• **YOUR TASK**:
Wherever "Share" appears in a line of the records below, count that line, and report only the number.

• **STORED DATA**:
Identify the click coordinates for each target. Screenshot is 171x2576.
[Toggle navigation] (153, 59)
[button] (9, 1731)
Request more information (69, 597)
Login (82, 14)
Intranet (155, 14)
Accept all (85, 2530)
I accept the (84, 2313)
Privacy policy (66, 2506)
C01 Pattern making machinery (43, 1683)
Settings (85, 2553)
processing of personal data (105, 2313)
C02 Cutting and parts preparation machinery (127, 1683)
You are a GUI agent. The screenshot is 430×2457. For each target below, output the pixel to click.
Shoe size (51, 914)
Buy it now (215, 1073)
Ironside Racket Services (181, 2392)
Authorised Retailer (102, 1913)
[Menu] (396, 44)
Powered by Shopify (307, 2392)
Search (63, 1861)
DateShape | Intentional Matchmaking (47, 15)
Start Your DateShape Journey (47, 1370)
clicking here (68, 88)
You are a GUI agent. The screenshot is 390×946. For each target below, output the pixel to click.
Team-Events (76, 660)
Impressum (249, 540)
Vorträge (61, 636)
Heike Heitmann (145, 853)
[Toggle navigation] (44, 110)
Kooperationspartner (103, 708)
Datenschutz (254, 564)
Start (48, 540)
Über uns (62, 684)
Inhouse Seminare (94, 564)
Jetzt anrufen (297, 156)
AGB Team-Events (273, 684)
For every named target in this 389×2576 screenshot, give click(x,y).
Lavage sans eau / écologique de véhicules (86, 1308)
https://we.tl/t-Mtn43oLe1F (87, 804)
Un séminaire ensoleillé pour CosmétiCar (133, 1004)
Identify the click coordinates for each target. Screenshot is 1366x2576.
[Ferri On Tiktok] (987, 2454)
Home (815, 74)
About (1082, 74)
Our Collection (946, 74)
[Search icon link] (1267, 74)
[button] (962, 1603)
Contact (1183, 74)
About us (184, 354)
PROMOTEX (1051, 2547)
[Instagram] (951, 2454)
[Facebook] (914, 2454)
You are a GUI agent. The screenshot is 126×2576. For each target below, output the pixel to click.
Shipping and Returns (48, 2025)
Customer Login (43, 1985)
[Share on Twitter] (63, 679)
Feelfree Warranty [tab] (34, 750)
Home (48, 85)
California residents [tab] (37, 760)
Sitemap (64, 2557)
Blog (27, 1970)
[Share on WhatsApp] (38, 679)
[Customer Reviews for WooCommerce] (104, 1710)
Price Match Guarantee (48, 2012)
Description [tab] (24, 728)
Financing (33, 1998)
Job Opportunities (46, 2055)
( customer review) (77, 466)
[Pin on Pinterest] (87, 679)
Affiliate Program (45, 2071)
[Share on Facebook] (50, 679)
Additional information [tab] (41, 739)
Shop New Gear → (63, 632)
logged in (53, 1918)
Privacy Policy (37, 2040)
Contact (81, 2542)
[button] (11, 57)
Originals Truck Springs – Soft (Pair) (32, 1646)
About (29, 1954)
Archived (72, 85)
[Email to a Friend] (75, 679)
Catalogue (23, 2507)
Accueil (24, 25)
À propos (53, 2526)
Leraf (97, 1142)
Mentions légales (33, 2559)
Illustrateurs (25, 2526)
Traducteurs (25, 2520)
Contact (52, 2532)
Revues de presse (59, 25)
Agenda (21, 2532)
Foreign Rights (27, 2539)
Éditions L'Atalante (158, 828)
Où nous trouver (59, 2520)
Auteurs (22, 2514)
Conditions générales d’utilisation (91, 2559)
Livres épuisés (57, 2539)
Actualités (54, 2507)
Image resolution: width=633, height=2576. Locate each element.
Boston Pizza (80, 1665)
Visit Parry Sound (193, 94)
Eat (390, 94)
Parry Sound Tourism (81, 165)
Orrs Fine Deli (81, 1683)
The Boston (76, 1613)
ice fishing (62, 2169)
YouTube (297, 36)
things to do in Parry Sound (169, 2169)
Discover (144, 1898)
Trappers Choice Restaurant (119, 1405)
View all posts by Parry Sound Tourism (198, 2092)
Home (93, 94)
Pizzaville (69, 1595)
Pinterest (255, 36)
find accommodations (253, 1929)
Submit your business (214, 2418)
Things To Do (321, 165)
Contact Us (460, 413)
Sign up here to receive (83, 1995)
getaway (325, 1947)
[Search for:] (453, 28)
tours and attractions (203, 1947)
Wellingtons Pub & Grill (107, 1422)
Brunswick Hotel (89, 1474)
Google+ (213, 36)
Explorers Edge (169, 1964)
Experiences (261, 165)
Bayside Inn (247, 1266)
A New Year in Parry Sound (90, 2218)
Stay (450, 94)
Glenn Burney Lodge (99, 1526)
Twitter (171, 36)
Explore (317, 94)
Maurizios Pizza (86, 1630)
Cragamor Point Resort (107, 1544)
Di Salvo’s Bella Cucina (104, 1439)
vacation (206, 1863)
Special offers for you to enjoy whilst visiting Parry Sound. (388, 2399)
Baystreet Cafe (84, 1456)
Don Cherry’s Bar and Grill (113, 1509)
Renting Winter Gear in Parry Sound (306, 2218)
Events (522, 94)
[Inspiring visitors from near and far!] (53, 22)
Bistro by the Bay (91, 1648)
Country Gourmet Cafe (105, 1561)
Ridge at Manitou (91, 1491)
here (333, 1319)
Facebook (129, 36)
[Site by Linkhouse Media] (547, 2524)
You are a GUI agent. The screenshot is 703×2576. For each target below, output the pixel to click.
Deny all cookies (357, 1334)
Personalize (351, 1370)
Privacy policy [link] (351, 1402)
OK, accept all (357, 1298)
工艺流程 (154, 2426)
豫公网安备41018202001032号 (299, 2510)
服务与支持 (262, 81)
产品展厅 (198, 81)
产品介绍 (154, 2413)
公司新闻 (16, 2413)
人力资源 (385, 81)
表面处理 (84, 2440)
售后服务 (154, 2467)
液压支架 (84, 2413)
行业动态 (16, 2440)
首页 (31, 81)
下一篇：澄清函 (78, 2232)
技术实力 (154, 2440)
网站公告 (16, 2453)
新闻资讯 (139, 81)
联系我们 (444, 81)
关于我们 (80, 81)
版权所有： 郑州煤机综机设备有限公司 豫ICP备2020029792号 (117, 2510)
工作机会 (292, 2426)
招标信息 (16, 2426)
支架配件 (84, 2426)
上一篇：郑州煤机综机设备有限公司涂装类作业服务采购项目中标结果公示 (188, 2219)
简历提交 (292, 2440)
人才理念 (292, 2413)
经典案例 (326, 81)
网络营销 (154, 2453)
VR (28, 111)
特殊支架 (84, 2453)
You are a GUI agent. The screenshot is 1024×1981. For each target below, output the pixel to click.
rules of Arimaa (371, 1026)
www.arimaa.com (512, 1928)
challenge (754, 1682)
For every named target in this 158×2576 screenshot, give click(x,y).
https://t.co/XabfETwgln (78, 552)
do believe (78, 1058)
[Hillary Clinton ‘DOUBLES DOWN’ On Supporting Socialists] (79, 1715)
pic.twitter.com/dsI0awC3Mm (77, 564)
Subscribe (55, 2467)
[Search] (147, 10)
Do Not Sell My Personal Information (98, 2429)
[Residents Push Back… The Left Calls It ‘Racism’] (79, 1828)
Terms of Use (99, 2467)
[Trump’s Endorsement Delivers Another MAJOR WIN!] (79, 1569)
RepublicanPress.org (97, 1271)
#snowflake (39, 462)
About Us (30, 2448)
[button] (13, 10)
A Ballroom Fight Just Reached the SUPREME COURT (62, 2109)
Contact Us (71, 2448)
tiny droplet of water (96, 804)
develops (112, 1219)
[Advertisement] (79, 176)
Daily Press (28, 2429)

• **RESULT**:
3